Incompétence plus que analyse historique sérieuse
En mentionnant, durant les années 1970 et 1980, dans leurs revues internes, le risque de réchauffement climatique lié à l’accroissement des gaz à effet de serre, les compagnies pétrolières ne faisaient que rapporter ce que toute la communauté scientifique mais aussi le monde politique étaient censés connaître. Ces revues diffusées en interne comme en externe de ces compagnies à plusieurs milliers d’exemplaire prouvent, au contraire, la bonne foi et non le mensonge, comme le laisse entendre l’étude. L’accusation par contumace tient donc davantage de l’incompétence que d’une analyse historique sérieuse. Si la problématique avait été identifiée, sa maturité scientifique (le GIEC ne sera créé que vingt ans plus tard et la véritable prise de conscience mondiale date de la COP15 de Copenhague) mais surtout sociétale était largement insuffisante pour qu’elle puisse être entendue par l’opinion publique. Il est, d’ailleurs, intéressant de noter que dans le rapport Meadows qui date de 1972 et qui est reconnu comme le texte fondateur de l’écologie politique (pas davantage cité dans l’article de nos apprentis historiens), le réchauffement climatique n’est pratiquement pas mentionné.

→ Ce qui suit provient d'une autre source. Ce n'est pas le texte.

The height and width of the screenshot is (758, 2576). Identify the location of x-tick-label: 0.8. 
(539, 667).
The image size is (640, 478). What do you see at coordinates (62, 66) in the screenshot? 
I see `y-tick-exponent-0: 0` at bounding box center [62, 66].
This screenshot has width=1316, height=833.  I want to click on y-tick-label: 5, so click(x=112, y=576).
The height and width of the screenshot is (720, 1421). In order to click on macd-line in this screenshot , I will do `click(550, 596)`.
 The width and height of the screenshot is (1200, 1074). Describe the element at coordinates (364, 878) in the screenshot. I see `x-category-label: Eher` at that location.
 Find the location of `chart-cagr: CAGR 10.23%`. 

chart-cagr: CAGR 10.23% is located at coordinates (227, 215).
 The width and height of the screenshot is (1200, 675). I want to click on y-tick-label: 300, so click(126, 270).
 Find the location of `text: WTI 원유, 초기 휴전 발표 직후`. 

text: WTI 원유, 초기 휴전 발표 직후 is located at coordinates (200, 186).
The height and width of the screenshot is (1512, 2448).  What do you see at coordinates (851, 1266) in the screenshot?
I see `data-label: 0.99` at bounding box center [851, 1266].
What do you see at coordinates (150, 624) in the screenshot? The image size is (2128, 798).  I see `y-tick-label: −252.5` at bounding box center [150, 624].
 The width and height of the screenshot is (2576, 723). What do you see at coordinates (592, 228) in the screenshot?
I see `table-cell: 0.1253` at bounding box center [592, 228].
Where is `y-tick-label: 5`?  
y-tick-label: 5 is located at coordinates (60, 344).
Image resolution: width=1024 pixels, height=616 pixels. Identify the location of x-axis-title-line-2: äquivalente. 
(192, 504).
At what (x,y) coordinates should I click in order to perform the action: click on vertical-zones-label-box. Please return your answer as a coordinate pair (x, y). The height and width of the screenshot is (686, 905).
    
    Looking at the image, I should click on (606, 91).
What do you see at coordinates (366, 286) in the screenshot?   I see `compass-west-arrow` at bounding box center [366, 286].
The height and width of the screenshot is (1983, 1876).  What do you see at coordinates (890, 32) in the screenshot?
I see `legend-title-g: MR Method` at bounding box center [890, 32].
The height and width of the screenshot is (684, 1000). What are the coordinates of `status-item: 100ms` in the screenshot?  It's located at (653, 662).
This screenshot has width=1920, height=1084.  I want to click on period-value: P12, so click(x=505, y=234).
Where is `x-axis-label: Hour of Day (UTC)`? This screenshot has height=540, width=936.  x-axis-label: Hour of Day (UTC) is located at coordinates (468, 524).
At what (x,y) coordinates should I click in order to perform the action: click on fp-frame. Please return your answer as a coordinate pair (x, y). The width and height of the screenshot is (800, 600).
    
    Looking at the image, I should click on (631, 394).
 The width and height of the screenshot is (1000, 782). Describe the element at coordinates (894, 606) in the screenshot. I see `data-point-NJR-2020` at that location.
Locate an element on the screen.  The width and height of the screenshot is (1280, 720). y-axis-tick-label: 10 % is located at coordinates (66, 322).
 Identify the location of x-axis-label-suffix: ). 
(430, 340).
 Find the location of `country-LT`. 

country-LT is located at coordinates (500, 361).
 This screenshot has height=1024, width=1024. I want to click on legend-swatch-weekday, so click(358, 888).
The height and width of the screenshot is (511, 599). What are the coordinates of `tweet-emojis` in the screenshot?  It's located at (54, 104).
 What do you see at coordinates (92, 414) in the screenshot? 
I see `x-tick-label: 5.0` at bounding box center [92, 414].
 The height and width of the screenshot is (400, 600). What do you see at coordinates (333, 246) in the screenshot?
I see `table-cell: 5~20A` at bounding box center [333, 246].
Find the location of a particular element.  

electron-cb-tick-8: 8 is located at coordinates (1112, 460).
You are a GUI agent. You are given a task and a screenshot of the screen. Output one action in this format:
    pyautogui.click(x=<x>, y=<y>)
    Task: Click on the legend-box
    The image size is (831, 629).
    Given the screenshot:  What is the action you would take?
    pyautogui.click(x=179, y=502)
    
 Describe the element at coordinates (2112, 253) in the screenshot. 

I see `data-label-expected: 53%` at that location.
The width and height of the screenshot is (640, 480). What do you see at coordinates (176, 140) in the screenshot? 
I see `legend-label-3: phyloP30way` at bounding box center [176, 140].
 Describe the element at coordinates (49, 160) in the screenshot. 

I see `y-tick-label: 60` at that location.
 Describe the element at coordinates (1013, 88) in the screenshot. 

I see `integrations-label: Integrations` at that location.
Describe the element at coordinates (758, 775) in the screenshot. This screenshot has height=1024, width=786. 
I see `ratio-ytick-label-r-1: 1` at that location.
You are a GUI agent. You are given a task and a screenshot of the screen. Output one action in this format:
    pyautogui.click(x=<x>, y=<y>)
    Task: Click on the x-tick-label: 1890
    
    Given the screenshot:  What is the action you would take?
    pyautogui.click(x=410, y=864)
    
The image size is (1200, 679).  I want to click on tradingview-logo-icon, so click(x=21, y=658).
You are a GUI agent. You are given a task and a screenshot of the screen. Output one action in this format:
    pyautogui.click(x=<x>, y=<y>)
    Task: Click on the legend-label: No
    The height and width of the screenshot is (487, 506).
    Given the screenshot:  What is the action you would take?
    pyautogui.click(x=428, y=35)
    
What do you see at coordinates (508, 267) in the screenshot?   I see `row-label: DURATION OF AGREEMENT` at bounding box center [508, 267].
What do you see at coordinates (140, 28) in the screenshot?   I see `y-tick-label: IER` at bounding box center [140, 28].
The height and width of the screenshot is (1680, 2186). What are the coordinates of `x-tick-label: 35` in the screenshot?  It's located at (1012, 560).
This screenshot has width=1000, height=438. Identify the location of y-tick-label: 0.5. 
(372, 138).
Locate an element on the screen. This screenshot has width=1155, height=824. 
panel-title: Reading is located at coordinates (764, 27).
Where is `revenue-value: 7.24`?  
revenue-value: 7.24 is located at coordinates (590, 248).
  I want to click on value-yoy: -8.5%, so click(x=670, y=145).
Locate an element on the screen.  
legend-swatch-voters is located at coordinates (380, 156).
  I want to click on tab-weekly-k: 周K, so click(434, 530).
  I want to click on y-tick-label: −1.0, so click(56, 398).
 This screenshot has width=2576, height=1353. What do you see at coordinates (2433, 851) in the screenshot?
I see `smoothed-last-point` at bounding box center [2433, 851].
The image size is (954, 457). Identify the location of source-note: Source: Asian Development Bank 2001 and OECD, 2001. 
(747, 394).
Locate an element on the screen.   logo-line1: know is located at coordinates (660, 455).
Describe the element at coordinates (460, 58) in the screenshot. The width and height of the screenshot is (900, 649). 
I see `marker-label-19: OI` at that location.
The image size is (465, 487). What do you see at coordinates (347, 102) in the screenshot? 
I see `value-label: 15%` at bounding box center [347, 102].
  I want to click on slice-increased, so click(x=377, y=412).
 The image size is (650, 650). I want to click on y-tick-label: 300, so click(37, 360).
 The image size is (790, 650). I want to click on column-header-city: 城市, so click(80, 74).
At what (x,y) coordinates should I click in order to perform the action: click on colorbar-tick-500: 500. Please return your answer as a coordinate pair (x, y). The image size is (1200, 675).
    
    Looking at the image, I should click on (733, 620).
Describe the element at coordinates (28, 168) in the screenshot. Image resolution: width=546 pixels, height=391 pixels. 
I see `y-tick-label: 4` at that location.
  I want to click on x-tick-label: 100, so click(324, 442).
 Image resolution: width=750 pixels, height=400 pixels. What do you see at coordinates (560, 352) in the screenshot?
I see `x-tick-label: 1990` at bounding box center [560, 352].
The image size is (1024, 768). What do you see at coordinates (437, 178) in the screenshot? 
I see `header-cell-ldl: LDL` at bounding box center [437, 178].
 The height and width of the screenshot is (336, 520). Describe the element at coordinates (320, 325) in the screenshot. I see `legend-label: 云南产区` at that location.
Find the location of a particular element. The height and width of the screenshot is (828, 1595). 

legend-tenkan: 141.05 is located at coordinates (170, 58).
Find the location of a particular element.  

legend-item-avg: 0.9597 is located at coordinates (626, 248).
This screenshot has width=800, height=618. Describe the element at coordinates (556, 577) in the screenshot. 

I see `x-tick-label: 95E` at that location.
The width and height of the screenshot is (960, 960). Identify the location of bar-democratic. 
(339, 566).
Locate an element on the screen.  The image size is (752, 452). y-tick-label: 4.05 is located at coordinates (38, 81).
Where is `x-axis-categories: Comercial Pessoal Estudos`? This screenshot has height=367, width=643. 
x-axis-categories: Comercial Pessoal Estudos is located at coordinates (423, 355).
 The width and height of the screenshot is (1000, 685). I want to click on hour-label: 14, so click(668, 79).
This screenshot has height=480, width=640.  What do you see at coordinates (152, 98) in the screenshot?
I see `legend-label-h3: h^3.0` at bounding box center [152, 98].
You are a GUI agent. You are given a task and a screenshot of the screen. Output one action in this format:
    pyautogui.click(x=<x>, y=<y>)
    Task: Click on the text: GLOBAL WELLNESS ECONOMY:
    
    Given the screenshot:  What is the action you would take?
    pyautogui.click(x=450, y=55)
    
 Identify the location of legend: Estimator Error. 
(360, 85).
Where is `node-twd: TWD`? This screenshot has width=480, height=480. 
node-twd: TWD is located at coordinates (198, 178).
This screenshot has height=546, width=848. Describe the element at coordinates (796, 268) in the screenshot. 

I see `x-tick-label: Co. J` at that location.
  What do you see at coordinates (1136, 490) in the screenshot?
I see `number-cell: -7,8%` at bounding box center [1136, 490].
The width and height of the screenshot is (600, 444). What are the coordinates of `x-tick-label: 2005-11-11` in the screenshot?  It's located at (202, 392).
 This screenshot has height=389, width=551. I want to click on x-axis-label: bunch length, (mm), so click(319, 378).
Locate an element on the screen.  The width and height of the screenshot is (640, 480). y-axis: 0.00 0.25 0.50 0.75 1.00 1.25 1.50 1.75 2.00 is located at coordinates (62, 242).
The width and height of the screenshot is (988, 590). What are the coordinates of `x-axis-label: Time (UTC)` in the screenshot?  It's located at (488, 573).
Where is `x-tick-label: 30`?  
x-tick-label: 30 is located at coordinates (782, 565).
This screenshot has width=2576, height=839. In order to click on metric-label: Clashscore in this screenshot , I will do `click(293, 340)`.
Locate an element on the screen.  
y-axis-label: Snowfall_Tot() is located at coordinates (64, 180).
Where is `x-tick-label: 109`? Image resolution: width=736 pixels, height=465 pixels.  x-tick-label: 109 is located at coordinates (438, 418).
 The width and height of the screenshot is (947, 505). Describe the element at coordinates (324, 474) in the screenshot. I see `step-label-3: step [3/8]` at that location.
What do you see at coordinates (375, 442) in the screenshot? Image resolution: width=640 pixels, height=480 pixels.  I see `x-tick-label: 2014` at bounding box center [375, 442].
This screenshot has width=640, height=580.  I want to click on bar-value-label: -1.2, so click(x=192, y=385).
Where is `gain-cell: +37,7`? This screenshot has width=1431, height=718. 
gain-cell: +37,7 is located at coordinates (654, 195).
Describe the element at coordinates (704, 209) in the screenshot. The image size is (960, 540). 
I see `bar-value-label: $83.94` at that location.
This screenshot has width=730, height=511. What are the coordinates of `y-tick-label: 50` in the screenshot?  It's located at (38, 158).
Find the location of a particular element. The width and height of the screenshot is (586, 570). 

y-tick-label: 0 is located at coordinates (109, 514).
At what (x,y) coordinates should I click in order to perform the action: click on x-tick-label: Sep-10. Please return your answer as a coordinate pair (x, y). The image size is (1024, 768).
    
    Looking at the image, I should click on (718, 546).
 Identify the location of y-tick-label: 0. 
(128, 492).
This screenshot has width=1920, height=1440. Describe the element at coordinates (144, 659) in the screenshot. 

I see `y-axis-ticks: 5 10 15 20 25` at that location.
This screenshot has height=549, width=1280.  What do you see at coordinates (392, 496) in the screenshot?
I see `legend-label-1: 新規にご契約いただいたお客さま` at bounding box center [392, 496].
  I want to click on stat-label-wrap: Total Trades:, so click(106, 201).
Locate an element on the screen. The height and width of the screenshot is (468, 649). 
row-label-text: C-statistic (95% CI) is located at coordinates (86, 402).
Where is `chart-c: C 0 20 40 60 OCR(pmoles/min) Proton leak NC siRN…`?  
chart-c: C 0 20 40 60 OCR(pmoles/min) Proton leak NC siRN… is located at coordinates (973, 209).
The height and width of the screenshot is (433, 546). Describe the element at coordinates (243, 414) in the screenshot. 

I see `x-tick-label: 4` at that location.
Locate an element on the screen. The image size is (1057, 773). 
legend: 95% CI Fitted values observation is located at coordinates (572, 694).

Replaçons-nous dans l’état d’esprit de la fin des Trente Glorieuses et des deux chocs pétroliers et imaginons, rétroactivement, une ou plusieurs de ces compagnies pétrolières lançant une « alerte climatique » et proposant l’arrêt de toute exploration et développement pétrolier et gazier, une réduction drastique de la consommation d’énergie ou encore une taxe carbone. Quelques années après Mai 1968, à une époque où les voitures consommaient 15 l/100, on peut douter que l’alerte ait été prise très au sérieux !
S’il est vrai que la lâcheté est parfois associée à certaines décisions industrielles et politiques, vouloir réécrire l’Histoire des années 1970 et 1980 en accusant les pétroliers de « mensonge climatique » relève d’une niaiserie extrême. Il s’agit tout simplement d’une tentative supplémentaire destinée à instrumentaliser le débat climatique pour attaquer cette société de croissance que les climato-gauchistes haïssent au plus haut point.